The gardens have been tended on “St. Michael’s Mount”: since 1780. It is quite an interesting perspective to look down at them from the castle. When you see them from that vantage point they do not seem that steep. However, when you walk through the gardens you can see how they are built into the Mount. Within the gardens we walked along grass paths connected by steep granite steps. There are benches on most levels so you can stop and have a rest and drink in the views.

The granite core of the island keeps the island warm in the winter with stored heat from the summer sun and helps to keep the frost away. Unfortunately, when we visited in May, many of the plants had been killed off in February due to unusual snow falls. Also, the water and sewer pipes had just been replaced and the lower path was closed due to new sod having recently been laid. It’s hard to believe that there are only four gardeners. Given the conditions they work in on this piece of rock, the gardens are quite amazing. In addition to herbaceous and perennial plants, there are many succulents, some small and some quite large, and numerous in flower. Some of the succulents are aeoniums, aloes, echeverias and sempervivums (hens and chicks).

As you enter the gardens, you walk along the Laundry Lawn where wash was laid out to dry in the sun. Walking past the Pill Box and Gun Emplacement you arrive at the East Terrace. This is where you start to walk up onto the terraces. Normally you’d be able to continue along the lower path around the buttresses to the Elm Bank but this was the path that was closed to us. The paths meander up to the well and then lead into the walled gardens then the West Terraces and the Hot Bed. This side of the island gets lots of sunshine and the plants are quite colourful.

Access to the gardens is £8 for adults or free if you are a National Trust member. If you want to part with some more money there are plants for sale as you leave the gardens.

## Problems to work on
[1] According to the garden text, why were many of the plants dead when the visit took place in May? Answer in one to three sentences.
[2] Copy word for word the part of the garden text starting at "As you enter" and ending at "leave the gardens.".
None of the lines are needed here.

## Recorded data
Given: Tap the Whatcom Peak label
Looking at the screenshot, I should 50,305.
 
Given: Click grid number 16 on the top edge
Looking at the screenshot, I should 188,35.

## Solutions
[1] Many of the plants had been killed off in February by unusual snowfalls.

[2]
As you enter the gardens, you walk along the Laundry Lawn where wash was laid out to dry in the sun. Walking past the Pill Box and Gun Emplacement you arrive at the East Terrace. This is where you start to walk up onto the terraces. Normally you’d be able to continue along the lower path around the buttresses to the Elm Bank but this was the path that was closed to us. The paths meander up to the well and then lead into the walled gardens then the West Terraces and the Hot Bed. This side of the island gets lots of sunshine and the plants are quite colourful.

Access to the gardens is £8 for adults or free if you are a National Trust member. If you want to part with some more money there are plants for sale as you leave the gardens.